··· DOCUMENT PASSAGE ···
While both round and oval kumquats are grown in the United States, oval varieties are slightly more popular.
For oval species, Nagami is the most popular with an acidic fruit and sweet rind. The Nordmann Seedless is a descendant of Nagami, though more elongated and with thinner skin. Though it was first grown in Florida, it is now cultivated in small quantities in California.
For round species, Meiwa has a sweet rind and sweet flesh. Puchimaru is similar to Meiwa and seedless. Marumi is also round, but is generally smaller and has a more acidic flesh.
Fukushu, a hybrid of Meiwa and Marumi, and also called the Jiangsu kumquat, has a slightly thinner rind.
The Hong Kong type, which is also round, is grown commercially (often under the name Golden Bean), but also grows wild. Th fruit is quite small with large seeds and is very tart. They are widely popular in China, but considered more of an ornamental plant in Western countries.
Other types include the lesser known and rare Malayan, believed by some botanists to actually be a limequat, or a hybrid between a key lime and a wild kumquat growing in Malaysia.
··· RECORDS SUPPLIED ···
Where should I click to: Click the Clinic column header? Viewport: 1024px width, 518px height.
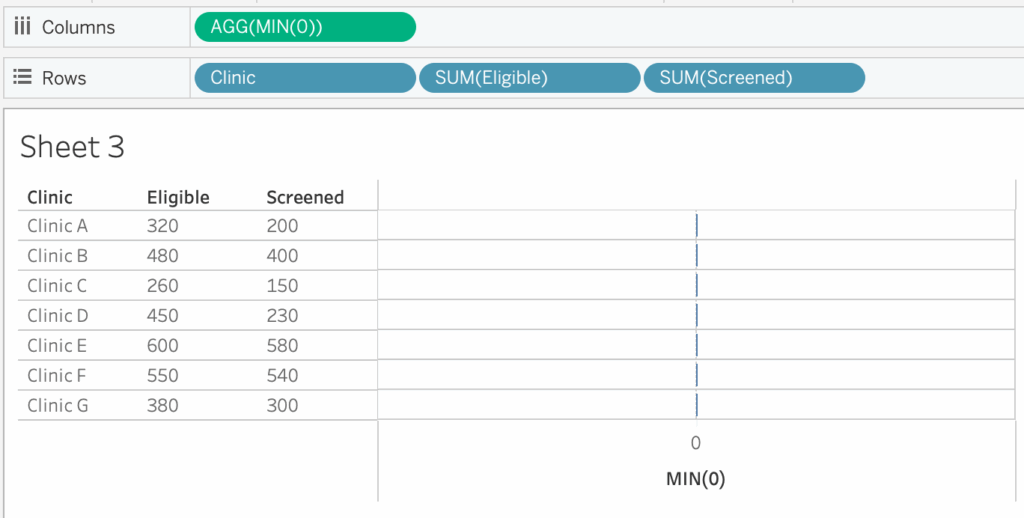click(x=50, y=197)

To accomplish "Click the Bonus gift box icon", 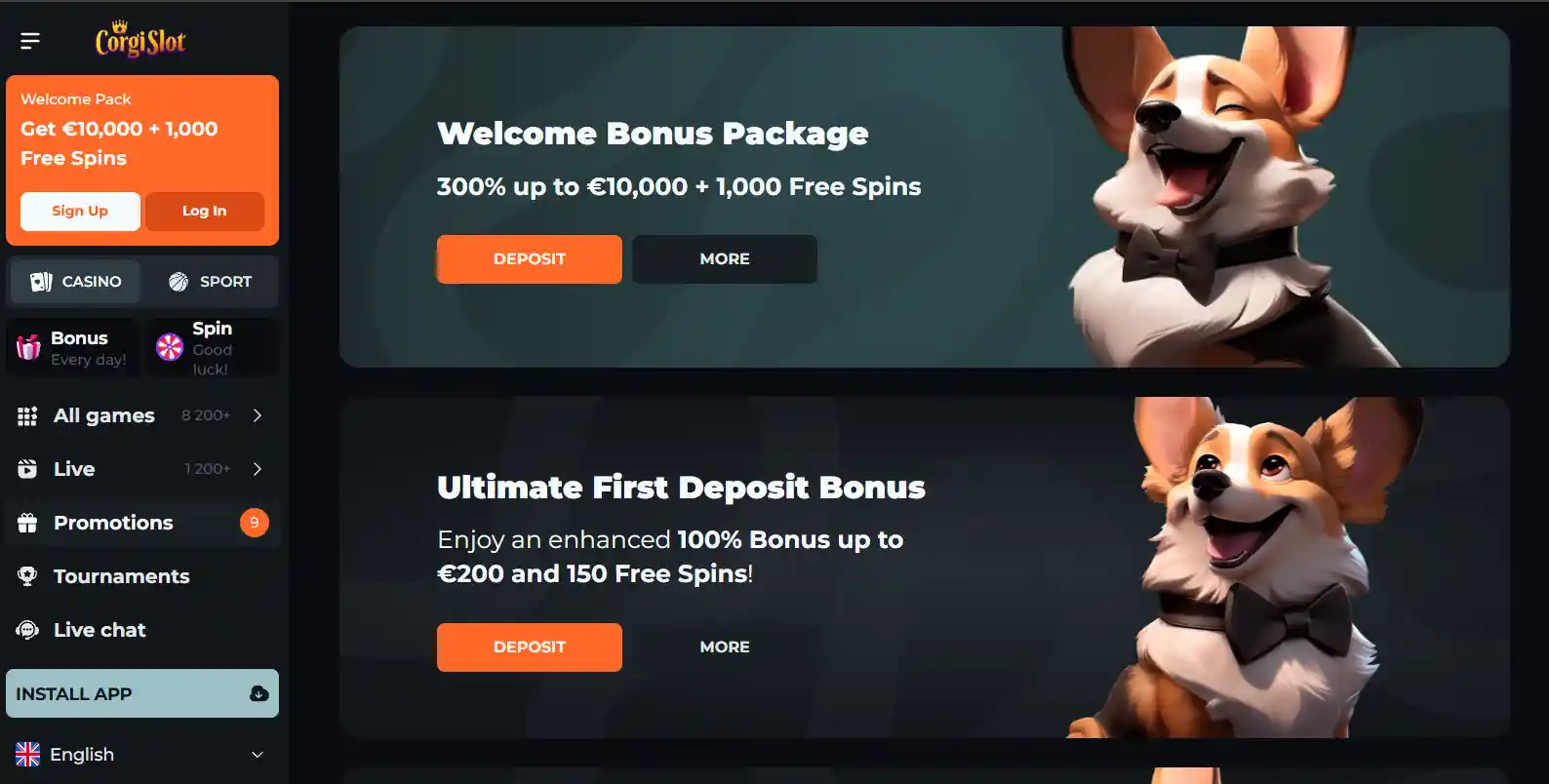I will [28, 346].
···
··· RECORDS SUPPLIED ···
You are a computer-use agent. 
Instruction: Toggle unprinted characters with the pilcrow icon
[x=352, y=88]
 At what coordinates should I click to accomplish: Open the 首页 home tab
···
··· RECORDS SUPPLIED ···
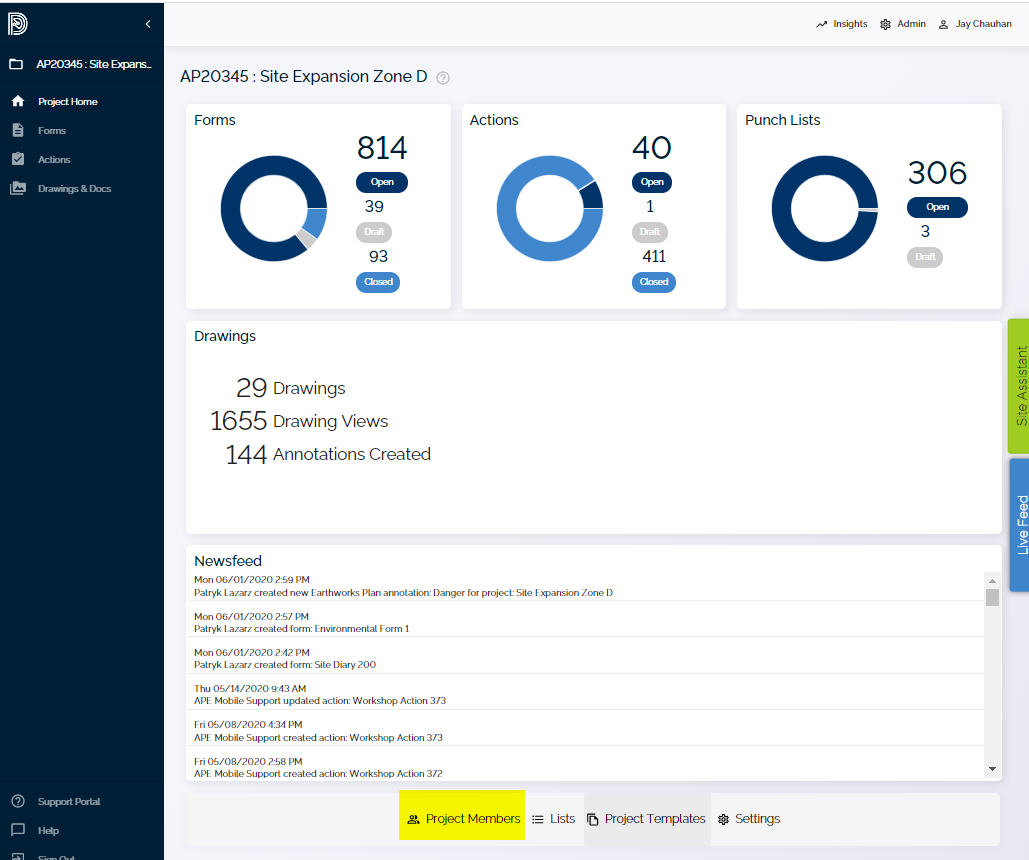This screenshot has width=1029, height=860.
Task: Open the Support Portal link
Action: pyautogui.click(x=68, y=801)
···
*WORK REQUIRED:* From the passage on kumquat varieties above, reproduce word for word the portion from "The Hong Kong" to "growing in Malaysia.".

*RESPONSE:*
The Hong Kong type, which is also round, is grown commercially (often under the name Golden Bean), but also grows wild. Th fruit is quite small with large seeds and is very tart. They are widely popular in China, but considered more of an ornamental plant in Western countries.
Other types include the lesser known and rare Malayan, believed by some botanists to actually be a limequat, or a hybrid between a key lime and a wild kumquat growing in Malaysia.